Robotic deburring achieves these benefits for three reasons:

  • Automation versus manual processes
  • Nylon Abrasive Filaments brushes versus less compliant media
  • Integration into manufacturing processes versus separate "batch-and-queue" processing

Deburring is a critical step in the aerospace manufacturing. For example, the components that make up a turbine engine are subjected to extremely high temperatures and cycles.

Consequently, all the edges must be completely defect-free, with a generous radius, to reduce fatigue and prevent any type of crack nucleation. The machining operation or CNC grounding process that shapes the component produces burrs and sharp edges. The deburring process is intended to remove these imperfections and produce specific edge radii.

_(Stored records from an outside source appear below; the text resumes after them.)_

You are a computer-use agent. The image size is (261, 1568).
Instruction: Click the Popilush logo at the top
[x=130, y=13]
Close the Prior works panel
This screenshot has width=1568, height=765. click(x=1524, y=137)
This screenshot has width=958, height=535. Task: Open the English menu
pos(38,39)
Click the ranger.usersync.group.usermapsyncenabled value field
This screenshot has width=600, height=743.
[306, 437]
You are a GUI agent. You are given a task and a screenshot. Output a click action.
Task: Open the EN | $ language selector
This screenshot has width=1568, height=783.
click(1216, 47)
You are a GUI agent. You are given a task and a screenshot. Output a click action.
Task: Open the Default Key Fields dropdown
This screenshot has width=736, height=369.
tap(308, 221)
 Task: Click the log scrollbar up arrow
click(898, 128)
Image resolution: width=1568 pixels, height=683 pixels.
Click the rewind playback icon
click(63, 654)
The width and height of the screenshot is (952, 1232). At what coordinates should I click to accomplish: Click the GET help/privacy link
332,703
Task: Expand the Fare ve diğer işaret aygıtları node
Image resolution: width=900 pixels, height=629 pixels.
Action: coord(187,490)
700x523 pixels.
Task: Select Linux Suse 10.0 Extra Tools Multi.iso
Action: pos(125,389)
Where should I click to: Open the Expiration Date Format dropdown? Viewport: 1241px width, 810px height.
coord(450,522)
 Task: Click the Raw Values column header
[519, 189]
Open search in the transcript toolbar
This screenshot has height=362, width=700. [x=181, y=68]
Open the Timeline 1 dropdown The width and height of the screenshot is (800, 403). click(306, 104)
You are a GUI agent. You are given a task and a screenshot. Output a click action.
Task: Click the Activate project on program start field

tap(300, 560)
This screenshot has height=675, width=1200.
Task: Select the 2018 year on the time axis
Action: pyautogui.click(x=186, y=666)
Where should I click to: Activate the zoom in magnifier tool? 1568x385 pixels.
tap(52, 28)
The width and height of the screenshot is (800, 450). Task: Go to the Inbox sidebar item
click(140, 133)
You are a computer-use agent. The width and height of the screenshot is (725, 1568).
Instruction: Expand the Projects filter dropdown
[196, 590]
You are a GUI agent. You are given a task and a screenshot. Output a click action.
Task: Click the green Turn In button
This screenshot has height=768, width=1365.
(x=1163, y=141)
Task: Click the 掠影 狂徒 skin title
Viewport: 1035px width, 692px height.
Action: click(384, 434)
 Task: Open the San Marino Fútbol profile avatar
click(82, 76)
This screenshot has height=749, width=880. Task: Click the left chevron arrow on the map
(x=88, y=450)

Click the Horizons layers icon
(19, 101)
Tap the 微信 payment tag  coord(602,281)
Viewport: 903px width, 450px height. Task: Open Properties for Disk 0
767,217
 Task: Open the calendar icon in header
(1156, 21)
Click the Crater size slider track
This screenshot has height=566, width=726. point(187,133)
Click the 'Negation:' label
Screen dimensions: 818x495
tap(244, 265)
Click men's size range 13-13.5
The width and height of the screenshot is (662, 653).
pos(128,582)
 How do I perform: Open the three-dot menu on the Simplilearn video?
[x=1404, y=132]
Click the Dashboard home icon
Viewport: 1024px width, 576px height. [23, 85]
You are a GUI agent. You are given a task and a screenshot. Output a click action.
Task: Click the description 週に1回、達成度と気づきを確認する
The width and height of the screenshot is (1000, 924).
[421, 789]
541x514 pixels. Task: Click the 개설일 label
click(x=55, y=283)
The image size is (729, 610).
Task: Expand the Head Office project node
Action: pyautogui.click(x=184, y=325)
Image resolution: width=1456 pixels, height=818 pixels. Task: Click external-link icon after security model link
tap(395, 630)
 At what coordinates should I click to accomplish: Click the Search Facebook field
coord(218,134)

"For aerospace applications, the deburring and edge finishing process must be performed within very stringent dimensional tolerances. For a turbine blade, for example, it is necessary to generate an edge radius of between fifteen and thirty thousands of an inch," said Rick Morgan, of Applied Control Technology, of Bristol, CT, a manufacturer of automated deburring equipment. "For each new application, we rely on the test lab at Weiler Corporation to assist us in developing the optimal process for automated deburring of the particular part. We must demonstrate the ability to not only meet the dimensional tolerances but also the cycle time specified for the manufacturing process. Working with Weiler Corp, we have been able to prove again and again that automated deburring is superior to manual deburring in consistently meeting the exacting quality specifications of the aerospace industry."

Manual deburring can degrade the quality of parts that had been successfully created by upstream machining and grinding processes. Since manual deburring is at the end of the manufacturing process, part-destroying errors in deburring can be extremely expensive. Scrapping a raw casting due to dimensional problems is not nearly as costly as scrapping a machined part that has been subjected to "Friday afternoon deburring."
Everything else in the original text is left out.